This week on Rootstock Radio, host Theresa Marquez speaks to Allan Savory. Allan is the co-founder of the United States based Savory Institute and the Africa Centre for Holistic Management. He is also a farmer and game rancher in Zimbabwe.

Much of the work Allan is doing with holistic land management started with the desertification of land. Desertification is land degradation in a form so extreme that it creates desert. He noticed that the areas where the land was healthiest was where there was livestock grazing, contrary to the belief that heavily grazing livestock with cause the land degradation. The soil plant an animal life had to co-evolve, so it wasn’t the animals ruining the land but poor land management. Allan, along with  farmers and rancher in the area, began to experiment with grazing animals and came up with a plan for holistic land management. Since it was devised, his plan has helped farmers all over the world, and, as long as people follow the process exactly, he can almost guarantee the results they will see.

Allan explains that intensive animal concentration helps soil because the grass plants that grow in seasonal rainfall areas can’t shed their leaves.

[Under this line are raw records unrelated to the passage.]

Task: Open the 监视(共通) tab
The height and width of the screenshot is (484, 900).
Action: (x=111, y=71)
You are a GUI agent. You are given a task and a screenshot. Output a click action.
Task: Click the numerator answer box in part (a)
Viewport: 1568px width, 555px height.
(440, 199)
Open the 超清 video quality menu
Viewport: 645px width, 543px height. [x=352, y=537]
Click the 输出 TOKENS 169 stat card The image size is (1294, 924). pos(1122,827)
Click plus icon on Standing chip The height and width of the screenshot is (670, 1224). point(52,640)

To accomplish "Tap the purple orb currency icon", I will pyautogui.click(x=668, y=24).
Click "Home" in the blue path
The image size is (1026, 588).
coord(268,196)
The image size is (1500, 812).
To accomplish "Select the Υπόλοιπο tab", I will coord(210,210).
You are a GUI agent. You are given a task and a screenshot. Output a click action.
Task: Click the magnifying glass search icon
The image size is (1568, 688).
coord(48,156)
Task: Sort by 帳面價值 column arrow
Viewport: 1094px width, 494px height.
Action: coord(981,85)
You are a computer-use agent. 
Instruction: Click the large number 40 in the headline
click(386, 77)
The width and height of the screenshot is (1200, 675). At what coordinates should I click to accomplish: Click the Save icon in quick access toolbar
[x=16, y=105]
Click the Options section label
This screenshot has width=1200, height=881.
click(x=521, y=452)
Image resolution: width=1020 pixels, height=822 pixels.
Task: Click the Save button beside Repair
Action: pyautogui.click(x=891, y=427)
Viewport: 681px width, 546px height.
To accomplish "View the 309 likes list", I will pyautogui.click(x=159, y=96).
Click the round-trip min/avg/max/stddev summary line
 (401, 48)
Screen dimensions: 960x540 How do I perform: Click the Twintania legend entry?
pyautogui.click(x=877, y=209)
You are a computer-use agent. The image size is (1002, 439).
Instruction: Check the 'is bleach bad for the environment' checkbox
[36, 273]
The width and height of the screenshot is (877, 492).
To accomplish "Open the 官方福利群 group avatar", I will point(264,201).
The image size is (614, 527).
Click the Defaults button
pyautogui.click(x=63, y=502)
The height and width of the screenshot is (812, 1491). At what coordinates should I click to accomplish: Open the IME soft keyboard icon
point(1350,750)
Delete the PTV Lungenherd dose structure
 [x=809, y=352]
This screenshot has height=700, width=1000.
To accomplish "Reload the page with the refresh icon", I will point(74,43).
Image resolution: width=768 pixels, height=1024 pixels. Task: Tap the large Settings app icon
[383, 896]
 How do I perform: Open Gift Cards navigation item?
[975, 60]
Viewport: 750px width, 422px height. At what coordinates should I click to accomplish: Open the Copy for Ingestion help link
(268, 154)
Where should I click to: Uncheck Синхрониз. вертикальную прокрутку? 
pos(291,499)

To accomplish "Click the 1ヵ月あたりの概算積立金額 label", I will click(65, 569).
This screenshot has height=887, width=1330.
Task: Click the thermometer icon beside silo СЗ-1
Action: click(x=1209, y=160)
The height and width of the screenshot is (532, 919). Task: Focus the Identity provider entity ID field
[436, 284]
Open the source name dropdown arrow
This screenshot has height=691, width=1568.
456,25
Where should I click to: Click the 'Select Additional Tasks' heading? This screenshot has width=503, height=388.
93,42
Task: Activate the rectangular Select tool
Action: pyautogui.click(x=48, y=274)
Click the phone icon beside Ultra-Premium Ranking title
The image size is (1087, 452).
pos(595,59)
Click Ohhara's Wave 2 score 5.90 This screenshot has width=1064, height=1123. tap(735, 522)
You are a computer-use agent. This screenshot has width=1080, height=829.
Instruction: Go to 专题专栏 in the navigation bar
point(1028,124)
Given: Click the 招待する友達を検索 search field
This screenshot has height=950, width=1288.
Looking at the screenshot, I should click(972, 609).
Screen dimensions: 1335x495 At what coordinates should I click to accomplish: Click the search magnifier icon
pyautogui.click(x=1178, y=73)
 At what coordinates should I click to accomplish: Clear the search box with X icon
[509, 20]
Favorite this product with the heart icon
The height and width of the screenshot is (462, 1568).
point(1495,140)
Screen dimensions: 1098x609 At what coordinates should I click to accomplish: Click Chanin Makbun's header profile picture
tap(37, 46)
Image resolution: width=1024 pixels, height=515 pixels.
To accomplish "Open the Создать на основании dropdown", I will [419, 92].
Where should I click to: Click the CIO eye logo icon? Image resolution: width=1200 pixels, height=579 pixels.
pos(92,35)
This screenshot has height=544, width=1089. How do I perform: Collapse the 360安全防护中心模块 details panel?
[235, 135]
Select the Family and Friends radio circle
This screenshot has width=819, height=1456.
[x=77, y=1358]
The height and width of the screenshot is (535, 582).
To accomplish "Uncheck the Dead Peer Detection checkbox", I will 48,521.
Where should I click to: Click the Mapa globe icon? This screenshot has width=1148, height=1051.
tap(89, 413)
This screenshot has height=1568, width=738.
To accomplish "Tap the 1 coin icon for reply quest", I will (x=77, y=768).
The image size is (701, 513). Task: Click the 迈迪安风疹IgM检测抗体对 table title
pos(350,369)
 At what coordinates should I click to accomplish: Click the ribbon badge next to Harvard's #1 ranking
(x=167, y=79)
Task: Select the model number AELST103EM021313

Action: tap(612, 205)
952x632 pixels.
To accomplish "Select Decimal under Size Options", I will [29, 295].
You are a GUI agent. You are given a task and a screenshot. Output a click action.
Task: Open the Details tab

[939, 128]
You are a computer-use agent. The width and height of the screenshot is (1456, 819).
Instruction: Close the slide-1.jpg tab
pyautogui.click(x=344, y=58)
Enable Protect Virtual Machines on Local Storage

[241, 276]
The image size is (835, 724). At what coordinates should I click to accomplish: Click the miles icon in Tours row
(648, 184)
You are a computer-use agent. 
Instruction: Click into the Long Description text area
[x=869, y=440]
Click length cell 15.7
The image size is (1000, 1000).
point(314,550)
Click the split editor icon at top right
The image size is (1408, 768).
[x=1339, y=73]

So the grass has to have something to remove the leaf for them to stay alive.  “Before, grasslands would be burned to keep them healthy… but adding more animals can do the same thing,” says Allan. Rain causes the bare ground to seal and get covered with algae and lichens and a crust. And this makes it difficult for grass to germinate. You need something to break the crust and put organic matter on it to help break it down. They would get large machines to do this, but animals can do the same thing if they bunch up, break the soil surface and “garden it.”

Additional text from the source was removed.